Today I feel good. The next few days I know I’ll begin to feel pretty awful. Next week will be harder still. But as I lie in bed with fatigue, or struggle with nausea or to down the third cup of warm laxative of the day, I will at least know I’ll soon be finished.

Life begins at 40, the old cards used to say. Assuming I survive until next Sunday, is it too cheesy to write that my a new phase of life might be just about to begin for me?


  1. Hi Gideon: Glad to hear the news. You are an inspiration.
    I have just entered the 4th year of my journey with melanoma. I’m currently receiving immunotherapy treatment as part of a 2-year clinical trial.
    I enjoyed reading your book: “This Book Won’t Cure Your Cancer”
    Take care and happy riding.
    George Todd
    Barrie, Ontario

  2. Welcome to the 5yr club. Only 20% of us diagnosed with a brain tumour live at least as long as that. Keep enjoying your family

  3. 5 year milestone for me too was Jan 17, presumed astrocytoma, right parietal lobe. Watch and wait for 5 years, looks like an awake craniotomy, radiotherapy and chemo for me later this year (still deciding and researching, not got back to my consultant with my decision yet). Wishing you lots of luck, followed your posts for a long time. You are an inspiration to us all. Best wishes to you and your family

  4. Enjoy your birthday next Sunday – keep laughing, stay positive & keep inspiring others as you do so well. xx

  5. Gideon
    Hoping you get a period off this blog in a good way too ! No news is the best news with this condition x

  6. Congratulations on all counts! Get through these next few weeks as best you can, stay strong and then get on with life, enjoying every moment of it. I hope (and I mean this in the best way of course!) to not read any new posts for a long time!

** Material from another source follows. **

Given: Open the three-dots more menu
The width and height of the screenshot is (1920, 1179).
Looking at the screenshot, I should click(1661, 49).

  7. Congratulations on the good news, happy birthday for next Sunday and I hope you manage suitable big 4-0 birthday celebrations once the treatment is done and your energy is back. Good luck getting the book finished swiftly so you can start your next life chapter.

    ps what’s not to love about a frog balancing on a unicycle…

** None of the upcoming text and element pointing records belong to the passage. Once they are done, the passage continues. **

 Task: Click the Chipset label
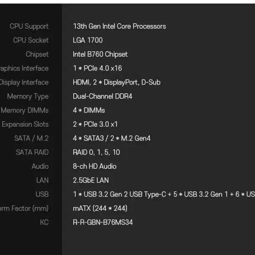pyautogui.click(x=37, y=54)
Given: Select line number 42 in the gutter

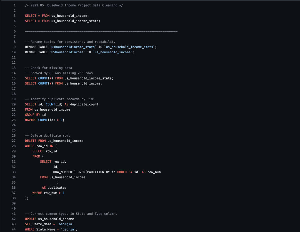Looking at the screenshot, I should [14, 219].
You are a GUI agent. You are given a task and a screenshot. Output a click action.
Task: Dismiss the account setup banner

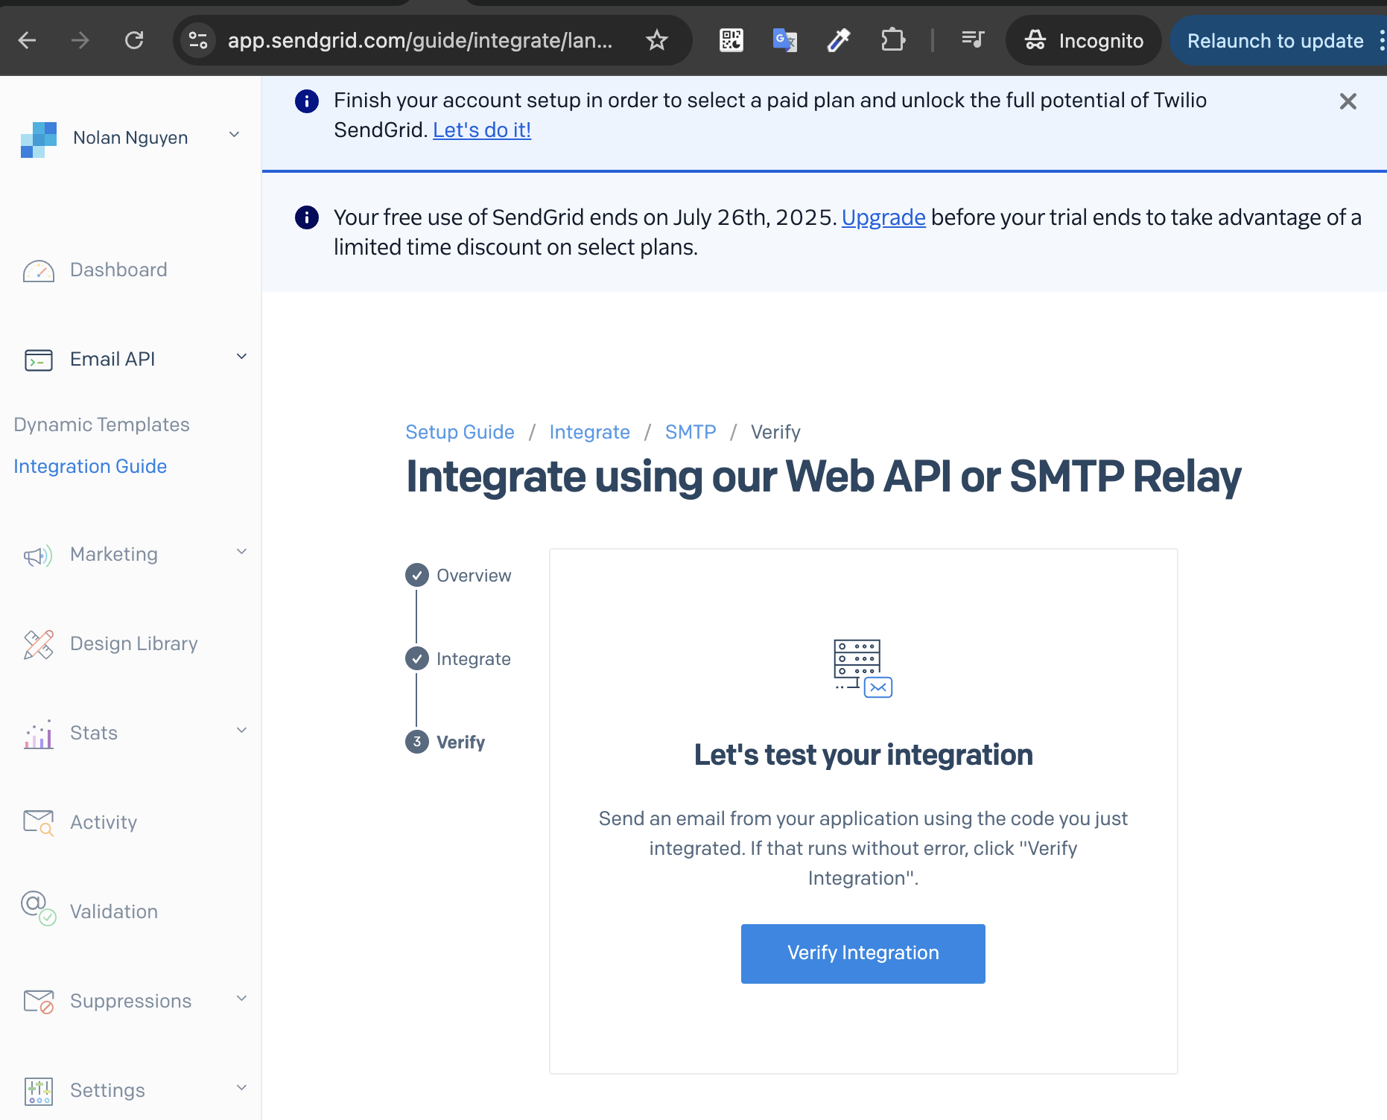click(x=1348, y=101)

  8. Gideon good to hear things are good. Celebrate away. I passed 5 years in Feb this year started chemotherapy course 3 today having already done radiotherapy pre xmas. My MRI a few weeks back identical to you stable??? No major change but no growth which is great. Go quiet my friend and go have a great life.

  9. Best wishes from Brazil, Gideon!
    2 1/2 years before a glio IV diagnosis (my beloved mom), we’re so happy now. Now I’m learning to live each day and trying to be positive with the future. Your blog helped me a lot. Thanks!

  10. Well done Gideon, you are amazing, I hope you get some quality time with your family and keep those wheels spinning. My wife has gd2 astrocytoma, had 7.5hrs surgery last year, 70% was removed. Now it’s the scans and results waiting game. Interestingly I came to learn of a 16yr survivor of a gd4 GBM from the states. It just shows the consultants don’t know it all. All the best, Nigel.